Start of MATERIAL FOR THE TASK
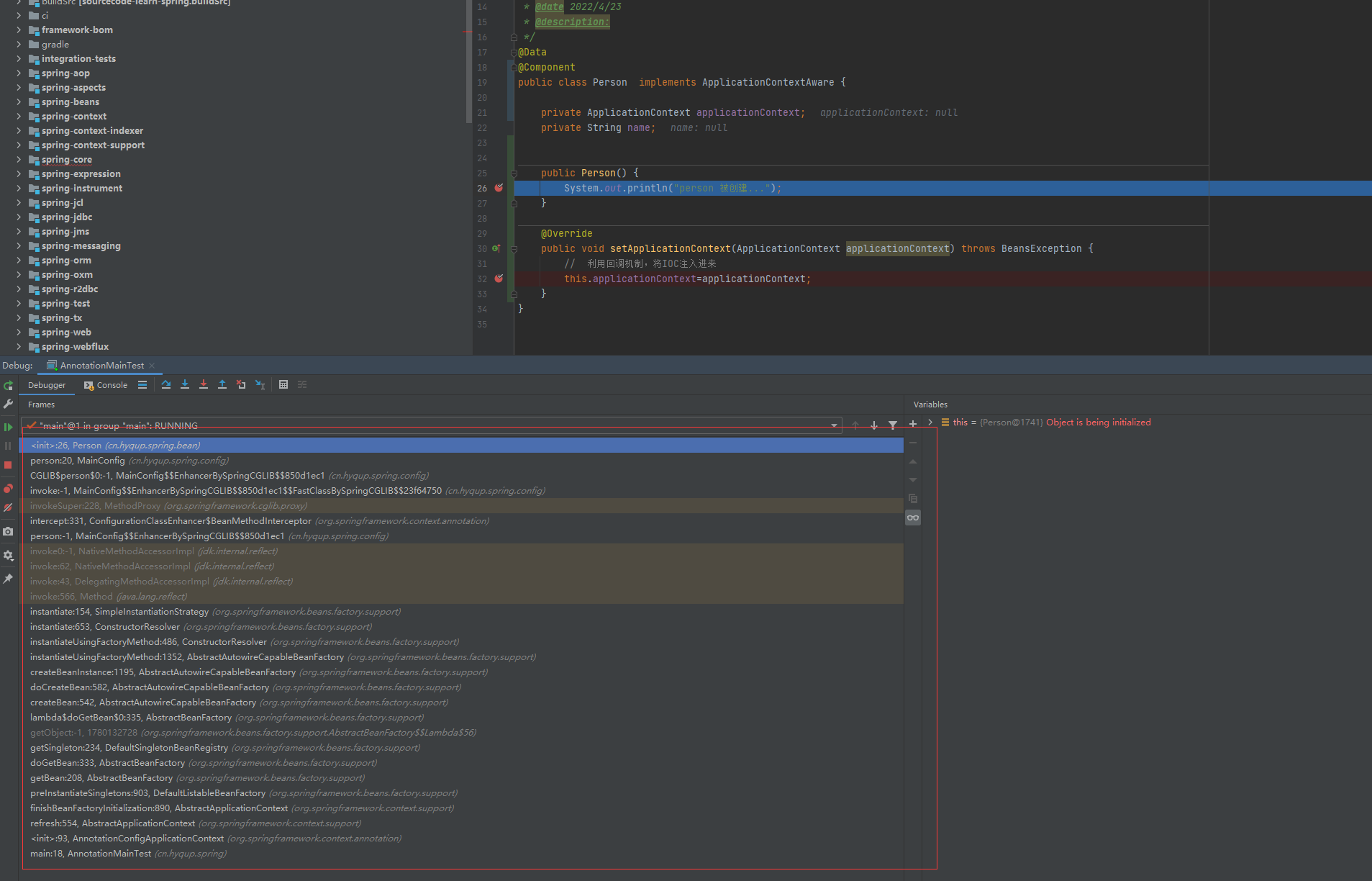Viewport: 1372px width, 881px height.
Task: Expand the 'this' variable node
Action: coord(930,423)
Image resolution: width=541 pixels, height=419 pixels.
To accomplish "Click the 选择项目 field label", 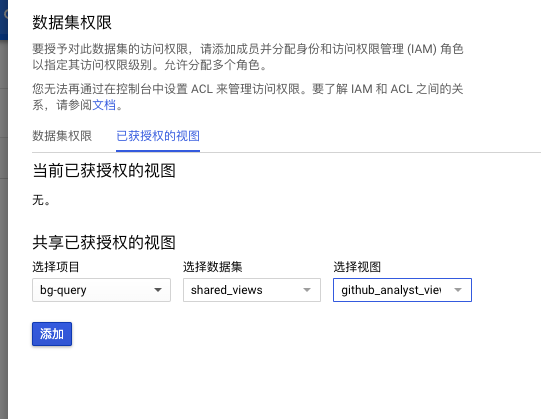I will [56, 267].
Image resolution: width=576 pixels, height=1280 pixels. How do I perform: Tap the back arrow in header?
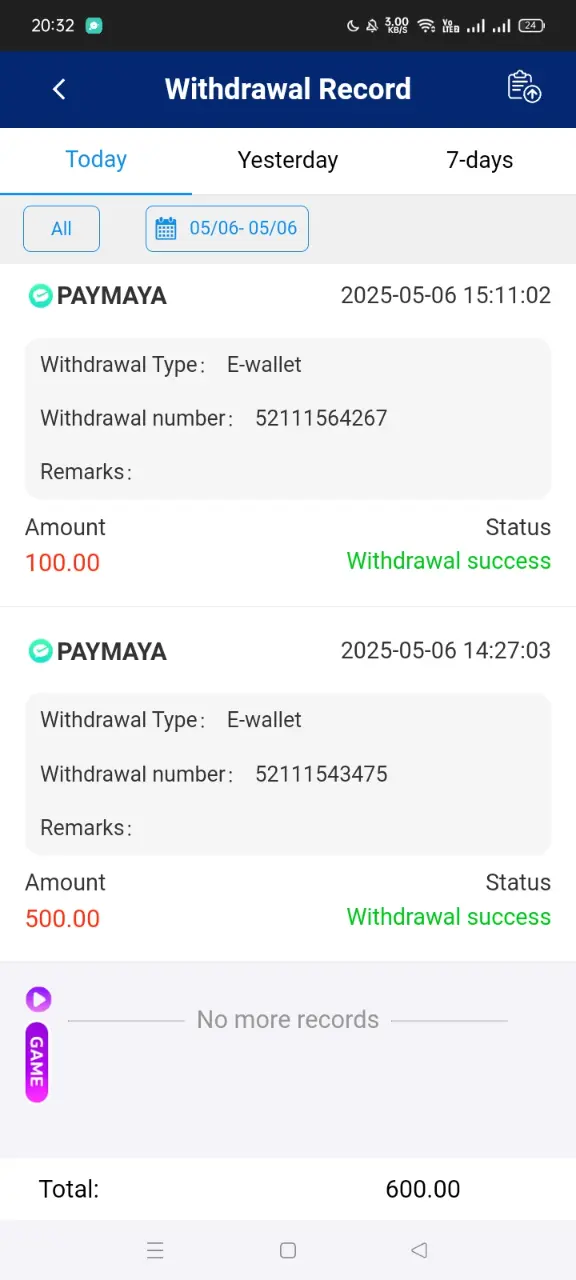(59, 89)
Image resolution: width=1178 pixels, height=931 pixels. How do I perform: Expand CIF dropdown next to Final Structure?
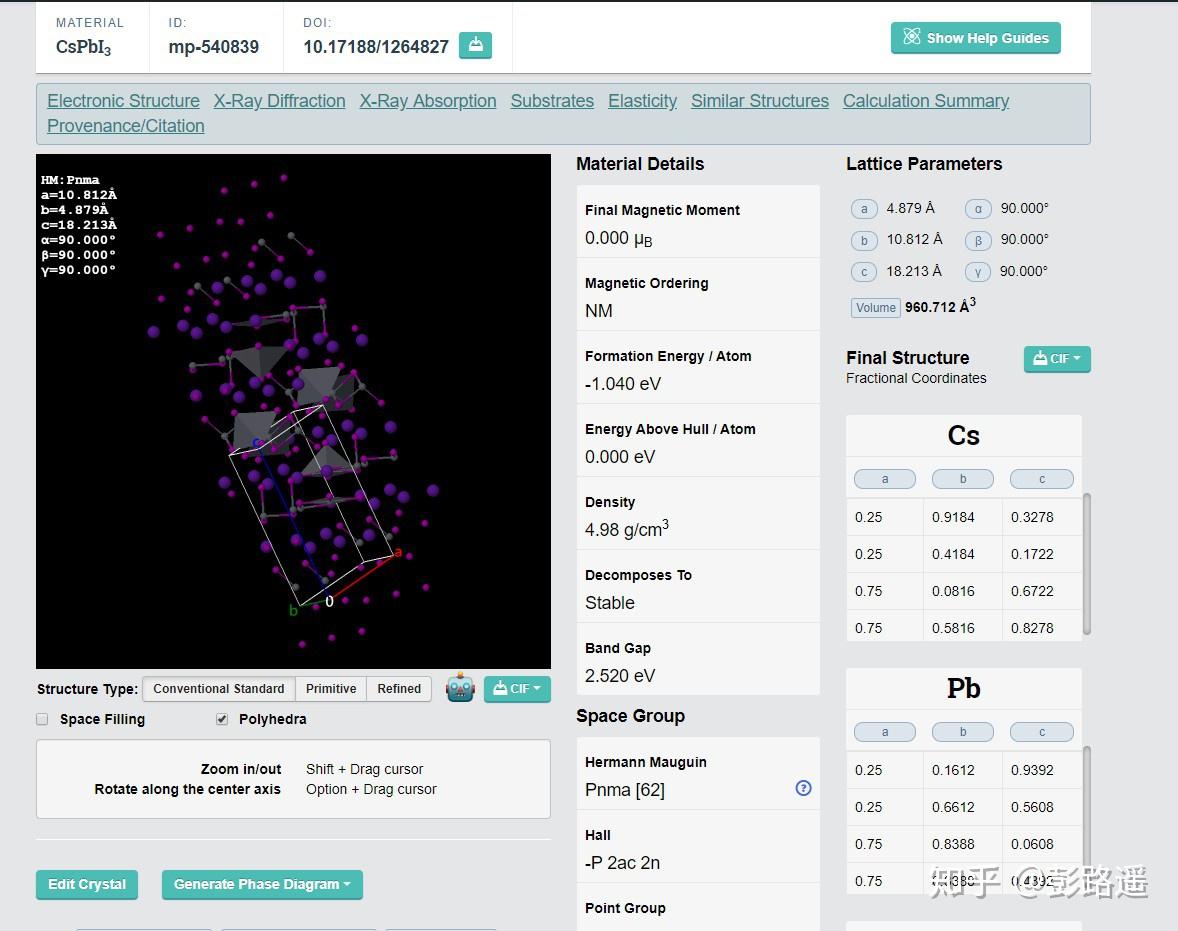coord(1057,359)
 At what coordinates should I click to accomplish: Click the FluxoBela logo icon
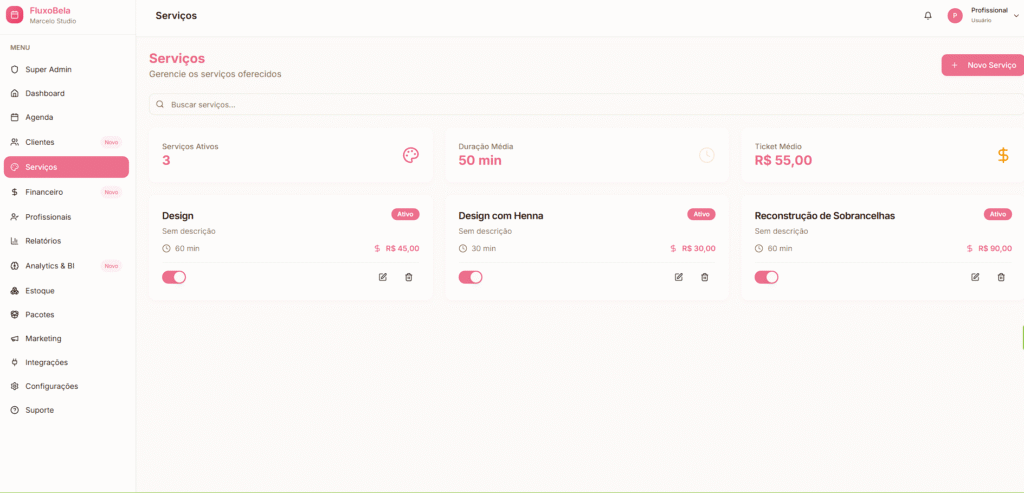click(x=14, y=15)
End of MATERIAL FOR THE TASK
Start of MATERIAL FOR THE TASK
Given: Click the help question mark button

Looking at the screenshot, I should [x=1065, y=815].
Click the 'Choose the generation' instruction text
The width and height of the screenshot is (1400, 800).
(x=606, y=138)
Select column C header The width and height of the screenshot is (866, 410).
End of MATERIAL FOR THE TASK
* _ACTIVITY_
With the line that has "Given: Click the help question mark button" as the first and the line that has "Select column C" as the last, repeat exactly that run of lines above and no more.

* _RESPONSE TO THE TASK_
Given: Click the help question mark button

Looking at the screenshot, I should [x=1065, y=815].
Click the 'Choose the generation' instruction text
The width and height of the screenshot is (1400, 800).
(x=606, y=138)
Select column C header The width and height of the screenshot is (866, 410).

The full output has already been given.